--- start Material for the task ---
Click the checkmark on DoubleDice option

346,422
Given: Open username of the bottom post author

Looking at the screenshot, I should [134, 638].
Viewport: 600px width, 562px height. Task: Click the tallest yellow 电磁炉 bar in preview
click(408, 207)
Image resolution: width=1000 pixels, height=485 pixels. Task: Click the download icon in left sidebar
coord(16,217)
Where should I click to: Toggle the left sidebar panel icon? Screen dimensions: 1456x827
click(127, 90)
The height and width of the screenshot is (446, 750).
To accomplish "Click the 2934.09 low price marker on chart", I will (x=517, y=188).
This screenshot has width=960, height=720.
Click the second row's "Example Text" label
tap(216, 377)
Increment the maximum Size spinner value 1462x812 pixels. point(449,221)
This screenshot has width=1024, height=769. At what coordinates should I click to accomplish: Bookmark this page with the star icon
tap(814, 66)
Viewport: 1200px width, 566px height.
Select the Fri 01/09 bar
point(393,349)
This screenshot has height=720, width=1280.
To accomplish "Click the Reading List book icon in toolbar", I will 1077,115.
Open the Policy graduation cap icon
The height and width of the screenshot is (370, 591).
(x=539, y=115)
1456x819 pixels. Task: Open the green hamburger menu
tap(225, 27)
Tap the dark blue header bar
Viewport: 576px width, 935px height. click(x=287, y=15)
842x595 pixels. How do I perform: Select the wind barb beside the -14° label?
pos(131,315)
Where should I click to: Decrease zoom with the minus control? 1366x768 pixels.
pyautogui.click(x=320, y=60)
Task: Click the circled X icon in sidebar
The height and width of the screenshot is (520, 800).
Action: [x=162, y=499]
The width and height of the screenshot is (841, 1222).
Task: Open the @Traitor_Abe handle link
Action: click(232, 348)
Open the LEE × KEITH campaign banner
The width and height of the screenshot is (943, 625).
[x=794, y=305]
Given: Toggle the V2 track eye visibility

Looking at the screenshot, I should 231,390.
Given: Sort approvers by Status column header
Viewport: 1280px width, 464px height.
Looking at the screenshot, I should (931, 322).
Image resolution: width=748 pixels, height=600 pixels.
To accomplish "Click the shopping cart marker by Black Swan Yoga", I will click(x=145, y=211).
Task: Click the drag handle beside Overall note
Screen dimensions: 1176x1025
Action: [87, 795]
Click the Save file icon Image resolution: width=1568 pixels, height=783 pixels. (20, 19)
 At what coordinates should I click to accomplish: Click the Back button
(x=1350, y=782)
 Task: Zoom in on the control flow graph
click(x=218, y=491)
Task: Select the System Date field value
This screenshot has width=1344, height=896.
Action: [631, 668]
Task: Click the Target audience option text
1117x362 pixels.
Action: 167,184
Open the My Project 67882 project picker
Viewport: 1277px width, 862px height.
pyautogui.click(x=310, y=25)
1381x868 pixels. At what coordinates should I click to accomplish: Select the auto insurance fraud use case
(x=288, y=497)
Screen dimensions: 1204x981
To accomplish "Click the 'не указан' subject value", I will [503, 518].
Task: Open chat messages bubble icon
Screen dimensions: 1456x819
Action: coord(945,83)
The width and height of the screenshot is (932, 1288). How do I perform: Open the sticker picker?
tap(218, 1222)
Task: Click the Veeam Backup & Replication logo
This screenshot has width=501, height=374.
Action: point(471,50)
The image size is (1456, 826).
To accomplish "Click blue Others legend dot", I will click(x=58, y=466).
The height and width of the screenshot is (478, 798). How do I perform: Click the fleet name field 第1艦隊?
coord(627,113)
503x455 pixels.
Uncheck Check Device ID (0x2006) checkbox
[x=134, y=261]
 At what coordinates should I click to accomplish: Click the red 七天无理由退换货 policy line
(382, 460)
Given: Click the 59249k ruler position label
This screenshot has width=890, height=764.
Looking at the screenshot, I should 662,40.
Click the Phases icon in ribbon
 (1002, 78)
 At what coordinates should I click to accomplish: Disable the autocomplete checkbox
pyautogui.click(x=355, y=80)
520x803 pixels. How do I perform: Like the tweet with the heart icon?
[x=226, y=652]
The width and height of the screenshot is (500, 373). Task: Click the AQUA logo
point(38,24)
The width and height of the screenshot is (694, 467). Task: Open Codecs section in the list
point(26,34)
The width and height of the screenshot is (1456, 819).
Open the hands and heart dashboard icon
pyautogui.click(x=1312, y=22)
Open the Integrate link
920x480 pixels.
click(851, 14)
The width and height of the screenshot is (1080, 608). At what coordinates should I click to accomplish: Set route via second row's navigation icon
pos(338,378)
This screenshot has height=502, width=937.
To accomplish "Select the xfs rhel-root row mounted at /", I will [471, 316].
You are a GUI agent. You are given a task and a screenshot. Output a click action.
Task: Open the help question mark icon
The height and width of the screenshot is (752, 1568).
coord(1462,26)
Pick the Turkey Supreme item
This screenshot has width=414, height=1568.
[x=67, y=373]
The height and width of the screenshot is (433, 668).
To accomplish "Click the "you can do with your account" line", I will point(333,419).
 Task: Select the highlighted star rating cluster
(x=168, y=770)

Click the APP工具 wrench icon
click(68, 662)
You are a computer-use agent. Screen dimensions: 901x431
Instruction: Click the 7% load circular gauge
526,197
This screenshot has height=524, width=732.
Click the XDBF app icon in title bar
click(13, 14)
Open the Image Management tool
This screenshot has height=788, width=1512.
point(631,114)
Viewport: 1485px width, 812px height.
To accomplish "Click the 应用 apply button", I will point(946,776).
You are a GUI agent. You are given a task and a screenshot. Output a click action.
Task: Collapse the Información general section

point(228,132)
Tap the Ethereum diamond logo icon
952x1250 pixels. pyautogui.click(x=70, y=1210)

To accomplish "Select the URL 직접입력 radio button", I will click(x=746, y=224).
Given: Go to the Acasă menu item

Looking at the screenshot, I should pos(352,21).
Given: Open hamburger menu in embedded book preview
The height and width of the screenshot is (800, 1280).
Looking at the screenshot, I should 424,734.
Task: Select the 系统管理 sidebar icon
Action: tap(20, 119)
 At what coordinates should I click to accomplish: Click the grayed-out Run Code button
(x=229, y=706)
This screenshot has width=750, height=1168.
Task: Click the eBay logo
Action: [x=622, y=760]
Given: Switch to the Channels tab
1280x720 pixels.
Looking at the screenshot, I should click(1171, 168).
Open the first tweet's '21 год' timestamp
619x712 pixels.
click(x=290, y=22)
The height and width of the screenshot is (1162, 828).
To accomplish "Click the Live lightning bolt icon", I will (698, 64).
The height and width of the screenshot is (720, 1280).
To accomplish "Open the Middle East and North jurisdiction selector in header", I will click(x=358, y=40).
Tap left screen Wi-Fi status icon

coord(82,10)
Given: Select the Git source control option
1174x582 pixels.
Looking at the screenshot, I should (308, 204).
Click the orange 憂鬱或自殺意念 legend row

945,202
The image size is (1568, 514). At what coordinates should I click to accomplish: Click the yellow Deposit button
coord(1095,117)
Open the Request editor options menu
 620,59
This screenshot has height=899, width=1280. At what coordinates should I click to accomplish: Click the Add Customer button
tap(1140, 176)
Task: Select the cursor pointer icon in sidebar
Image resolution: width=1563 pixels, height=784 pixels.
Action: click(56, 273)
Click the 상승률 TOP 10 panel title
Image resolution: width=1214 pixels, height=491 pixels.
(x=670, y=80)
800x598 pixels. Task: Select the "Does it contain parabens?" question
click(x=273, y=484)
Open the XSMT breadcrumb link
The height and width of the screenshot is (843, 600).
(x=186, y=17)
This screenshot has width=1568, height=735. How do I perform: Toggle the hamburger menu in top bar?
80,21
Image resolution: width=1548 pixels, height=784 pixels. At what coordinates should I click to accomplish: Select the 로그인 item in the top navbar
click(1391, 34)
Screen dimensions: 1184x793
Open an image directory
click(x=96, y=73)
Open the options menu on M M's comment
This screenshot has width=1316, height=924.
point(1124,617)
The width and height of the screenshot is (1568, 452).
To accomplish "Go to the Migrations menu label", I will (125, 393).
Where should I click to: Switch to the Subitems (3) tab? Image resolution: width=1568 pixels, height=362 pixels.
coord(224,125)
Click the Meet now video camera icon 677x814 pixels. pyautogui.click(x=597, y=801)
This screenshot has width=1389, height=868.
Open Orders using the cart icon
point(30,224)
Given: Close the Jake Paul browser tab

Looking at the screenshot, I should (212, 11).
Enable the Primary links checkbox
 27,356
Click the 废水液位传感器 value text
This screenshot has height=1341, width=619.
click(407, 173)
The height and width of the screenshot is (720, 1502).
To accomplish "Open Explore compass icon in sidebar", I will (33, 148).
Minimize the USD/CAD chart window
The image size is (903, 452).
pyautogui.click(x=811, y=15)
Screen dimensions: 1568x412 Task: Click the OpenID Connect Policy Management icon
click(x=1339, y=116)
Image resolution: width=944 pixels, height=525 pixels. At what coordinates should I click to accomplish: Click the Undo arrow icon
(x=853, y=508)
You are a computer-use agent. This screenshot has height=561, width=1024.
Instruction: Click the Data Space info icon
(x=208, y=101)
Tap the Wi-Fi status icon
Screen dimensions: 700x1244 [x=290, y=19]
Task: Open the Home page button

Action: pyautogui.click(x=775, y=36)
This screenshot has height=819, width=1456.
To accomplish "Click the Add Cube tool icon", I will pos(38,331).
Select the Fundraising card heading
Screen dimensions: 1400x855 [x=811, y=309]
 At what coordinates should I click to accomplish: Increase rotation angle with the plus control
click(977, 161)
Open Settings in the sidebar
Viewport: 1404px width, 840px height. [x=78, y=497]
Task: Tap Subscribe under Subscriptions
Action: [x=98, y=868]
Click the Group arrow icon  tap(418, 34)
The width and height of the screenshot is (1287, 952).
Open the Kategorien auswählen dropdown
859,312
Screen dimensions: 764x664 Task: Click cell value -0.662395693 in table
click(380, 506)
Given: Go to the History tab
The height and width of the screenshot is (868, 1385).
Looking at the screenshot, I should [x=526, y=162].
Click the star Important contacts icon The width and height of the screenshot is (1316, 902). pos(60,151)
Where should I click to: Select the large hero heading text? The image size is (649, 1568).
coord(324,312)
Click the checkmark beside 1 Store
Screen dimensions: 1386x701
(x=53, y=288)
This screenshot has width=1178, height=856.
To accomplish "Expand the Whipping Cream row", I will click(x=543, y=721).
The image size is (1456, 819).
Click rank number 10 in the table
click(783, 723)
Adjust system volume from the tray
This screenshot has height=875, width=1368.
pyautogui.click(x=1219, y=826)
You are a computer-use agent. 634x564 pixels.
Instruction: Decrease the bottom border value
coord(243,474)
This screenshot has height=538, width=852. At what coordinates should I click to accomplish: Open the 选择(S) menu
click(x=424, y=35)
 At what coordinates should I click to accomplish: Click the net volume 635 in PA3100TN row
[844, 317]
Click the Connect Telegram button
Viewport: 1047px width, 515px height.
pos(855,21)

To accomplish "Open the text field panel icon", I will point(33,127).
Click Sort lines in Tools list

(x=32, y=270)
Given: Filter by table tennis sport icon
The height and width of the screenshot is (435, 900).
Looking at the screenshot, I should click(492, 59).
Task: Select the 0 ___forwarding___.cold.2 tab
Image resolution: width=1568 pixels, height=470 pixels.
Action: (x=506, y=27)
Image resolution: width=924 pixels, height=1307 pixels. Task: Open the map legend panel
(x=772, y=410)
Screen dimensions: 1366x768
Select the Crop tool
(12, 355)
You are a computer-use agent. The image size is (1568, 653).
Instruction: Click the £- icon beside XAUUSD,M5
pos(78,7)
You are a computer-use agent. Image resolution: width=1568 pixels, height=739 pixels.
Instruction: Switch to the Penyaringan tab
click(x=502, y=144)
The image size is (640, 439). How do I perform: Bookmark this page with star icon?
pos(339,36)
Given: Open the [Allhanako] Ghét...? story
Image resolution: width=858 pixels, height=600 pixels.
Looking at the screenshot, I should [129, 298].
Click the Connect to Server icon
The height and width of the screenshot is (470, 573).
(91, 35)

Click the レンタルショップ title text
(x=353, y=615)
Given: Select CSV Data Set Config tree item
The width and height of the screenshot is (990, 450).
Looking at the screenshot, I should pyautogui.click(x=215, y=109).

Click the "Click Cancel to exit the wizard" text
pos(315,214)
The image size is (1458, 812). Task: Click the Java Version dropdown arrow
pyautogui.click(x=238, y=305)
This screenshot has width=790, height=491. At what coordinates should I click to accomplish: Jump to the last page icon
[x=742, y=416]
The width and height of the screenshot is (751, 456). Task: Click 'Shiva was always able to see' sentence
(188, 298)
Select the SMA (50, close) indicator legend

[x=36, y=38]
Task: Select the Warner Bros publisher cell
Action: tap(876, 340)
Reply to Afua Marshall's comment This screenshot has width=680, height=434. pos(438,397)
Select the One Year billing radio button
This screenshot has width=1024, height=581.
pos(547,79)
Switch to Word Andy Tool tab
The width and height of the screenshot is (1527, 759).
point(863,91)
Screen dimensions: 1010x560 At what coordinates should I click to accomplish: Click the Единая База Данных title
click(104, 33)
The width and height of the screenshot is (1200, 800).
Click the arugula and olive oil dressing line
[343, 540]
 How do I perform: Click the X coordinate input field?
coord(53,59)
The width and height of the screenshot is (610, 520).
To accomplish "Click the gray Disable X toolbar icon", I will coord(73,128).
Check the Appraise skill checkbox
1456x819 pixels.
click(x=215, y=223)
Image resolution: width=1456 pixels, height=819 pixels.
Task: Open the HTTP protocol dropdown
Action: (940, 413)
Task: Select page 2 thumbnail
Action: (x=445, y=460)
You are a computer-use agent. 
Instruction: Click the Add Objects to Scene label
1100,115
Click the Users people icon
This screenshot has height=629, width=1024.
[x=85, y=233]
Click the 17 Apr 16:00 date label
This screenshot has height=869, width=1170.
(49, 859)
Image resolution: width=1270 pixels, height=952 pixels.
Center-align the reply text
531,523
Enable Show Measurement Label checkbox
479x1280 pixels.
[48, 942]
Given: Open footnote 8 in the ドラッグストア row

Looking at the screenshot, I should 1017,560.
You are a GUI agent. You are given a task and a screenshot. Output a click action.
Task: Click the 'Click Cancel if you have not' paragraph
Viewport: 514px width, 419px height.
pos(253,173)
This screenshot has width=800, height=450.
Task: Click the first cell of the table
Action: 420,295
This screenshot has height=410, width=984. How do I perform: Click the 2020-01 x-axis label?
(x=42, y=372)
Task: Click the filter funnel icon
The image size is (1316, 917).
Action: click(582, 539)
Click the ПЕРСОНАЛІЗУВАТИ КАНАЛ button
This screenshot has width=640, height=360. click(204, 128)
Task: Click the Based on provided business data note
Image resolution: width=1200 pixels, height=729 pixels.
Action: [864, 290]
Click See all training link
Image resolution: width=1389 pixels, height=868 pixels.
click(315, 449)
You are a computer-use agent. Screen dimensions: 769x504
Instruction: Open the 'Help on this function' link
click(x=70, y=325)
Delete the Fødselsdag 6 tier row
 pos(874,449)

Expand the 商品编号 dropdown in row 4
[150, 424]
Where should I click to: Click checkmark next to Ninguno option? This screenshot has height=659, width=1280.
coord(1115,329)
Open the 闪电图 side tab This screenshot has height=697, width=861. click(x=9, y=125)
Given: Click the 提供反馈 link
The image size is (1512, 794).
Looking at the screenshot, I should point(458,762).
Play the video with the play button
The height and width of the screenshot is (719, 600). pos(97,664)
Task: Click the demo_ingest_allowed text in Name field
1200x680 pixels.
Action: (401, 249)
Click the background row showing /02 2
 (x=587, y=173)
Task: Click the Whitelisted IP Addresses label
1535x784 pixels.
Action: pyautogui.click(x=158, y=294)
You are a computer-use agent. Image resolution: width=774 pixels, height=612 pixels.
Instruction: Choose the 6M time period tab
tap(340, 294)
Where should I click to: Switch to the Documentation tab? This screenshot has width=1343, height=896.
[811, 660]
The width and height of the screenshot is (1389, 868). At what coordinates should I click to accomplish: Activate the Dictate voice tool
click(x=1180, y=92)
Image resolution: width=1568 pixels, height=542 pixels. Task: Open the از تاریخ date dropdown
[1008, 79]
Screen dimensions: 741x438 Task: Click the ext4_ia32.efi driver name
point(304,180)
--- end Material for the task ---
**Exercise description:** Rewrite the stretch from the line containing "The image size is (1568, 514)." through the line containing "(x=670, y=80)", swapping "Deposit" for "Withdraw" and keeping everything else the same.

**Answer to this exercise:**
The image size is (1568, 514). At what coordinates should I click to accomplish: Click the yellow Withdraw button
coord(1095,117)
Open the Request editor options menu
 620,59
This screenshot has height=899, width=1280. At what coordinates should I click to accomplish: Click the Add Customer button
tap(1140, 176)
Task: Select the cursor pointer icon in sidebar
Image resolution: width=1563 pixels, height=784 pixels.
Action: click(56, 273)
Click the 상승률 TOP 10 panel title
Image resolution: width=1214 pixels, height=491 pixels.
(x=670, y=80)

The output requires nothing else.